White, green and red! These are the colors of Bulgaria’s flag. These are also the colors of the Bulgarian culinary masterpiece – the Shoppe salad. It has become the trademark and emblem of Bulgarian traditional cuisine, but has also stirred quite a number of Balkan disputes.
Obviously the symbiosis between sunshine-grown Bulgarian tomatoes, cucumbers, peppers, onions cut in small pieces and covered with mashed white brine cheese and fresh parsley creates a unique taste that everyone adores. In fact one of the first phrases foreigners learn when coming to Bulgaria is “shopska salata”. The charm of this salad comes from the simple combination of mutually complementary but also contrasting tastes of fresh vegetables and cheese. Its triumph beyond the borders of the country brought it fame but also disputes on its origin and “intellectual property”. The latest one was stirred by a Serbian newspaper, which claims that the Shoppe salad is rather a Serb specialty and not a Bulgarian, Macedonian or Czech one. The reaction of Bulgarian chefs was immediate. The Plovdiv guild stood up with the argument that void of the patriotic approach, the Serbs mix the dish with lots of chili peppers and use no cheese. The decisive word was that of Miroslav Stefanovic alias Master Miro, a 4-time culinary champion of Serbia, currently owner of the most popular Serb restaurant in Bulgaria’s capital Sofia. His firm opinion is that the Shoppe salad is Bulgarian and that “a salad is nothing to open a war for, anyway”. But disputes got so heated that opinions were heard for the need to obtain a registered trademark on the culinary piece. Perhaps Bulgaria would demand recognition of “Intellectual property” on the Shoppe salad similarly to Russia and Poland who are arguing about whose word “Vodka” is. Other known international disputes are those about the “Sacher” cake, the Cognac and Champaign.
Which is the motherland of the Shoppe salad and what is the secret for its triumph?
“The Shoppe salad appears for the first time in a recipe book published by the socialist Ministry of Trade, which was at that time in charge of tourism as well, explains Ivan Zvesdev, culinary expert and host to the very popular TV show “Bon Appetit”. It was not before 1960 that it became the symbol of the restaurants of the “Balkantourist” socialist chain. That was a period when traditional style wineries were gaining popularity, launched as a way for attracting more guests from abroad by offering them a unique product. Recipe books from around 1890 and later on – about the 1930s do not contain such a dish. However, on the Balkans and throughout Central Europe the Shoppe salad is very much loved because in the past most foreign tourists came from the former socialist states – Poland, Czechoslovakia, Hungary, Yugoslavia. It is only natural that they should have kept the memory of this fantastic salad served with grape brandy. With time they started preparing it in their own countries.”
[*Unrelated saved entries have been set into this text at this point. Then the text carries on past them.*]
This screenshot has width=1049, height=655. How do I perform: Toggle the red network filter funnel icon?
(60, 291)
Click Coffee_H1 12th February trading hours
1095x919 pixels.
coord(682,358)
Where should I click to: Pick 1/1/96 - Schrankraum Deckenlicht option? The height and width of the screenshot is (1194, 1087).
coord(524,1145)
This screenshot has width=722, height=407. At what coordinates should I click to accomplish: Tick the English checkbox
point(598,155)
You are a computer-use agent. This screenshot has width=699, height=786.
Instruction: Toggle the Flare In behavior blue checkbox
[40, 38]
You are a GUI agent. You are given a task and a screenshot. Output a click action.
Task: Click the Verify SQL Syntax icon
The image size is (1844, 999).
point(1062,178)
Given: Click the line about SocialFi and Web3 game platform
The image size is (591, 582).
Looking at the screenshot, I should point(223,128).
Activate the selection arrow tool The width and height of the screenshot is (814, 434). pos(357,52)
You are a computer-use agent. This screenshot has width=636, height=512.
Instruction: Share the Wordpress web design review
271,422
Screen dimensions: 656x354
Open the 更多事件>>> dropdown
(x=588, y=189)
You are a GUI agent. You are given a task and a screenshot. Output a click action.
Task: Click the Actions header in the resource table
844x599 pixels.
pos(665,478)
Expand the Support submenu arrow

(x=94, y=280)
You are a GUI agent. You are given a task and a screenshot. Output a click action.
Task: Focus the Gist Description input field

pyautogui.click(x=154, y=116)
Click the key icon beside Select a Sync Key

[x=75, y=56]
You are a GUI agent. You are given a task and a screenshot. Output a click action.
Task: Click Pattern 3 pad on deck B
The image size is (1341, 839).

Similar to the Shoppe salad is the Greek “Horiatiki” but the taste is different. The vegetables are cut in larger pieces, the cheese is in cubes and it contains olives as well. The Bulgarian salad is widely spread in Hungary. In some Czech and Slovak restaurants it is on the Menu list with its original name “Shopski salat” in a somewhat more Czrech variant – either without peppers or without onions but with a pinch of sugar. However, there is no other European salad with so rich a taste and at the same time so fresh and healthy. It is unique for Bulgaria. And those countries that have learned to make it could only be thankful to us.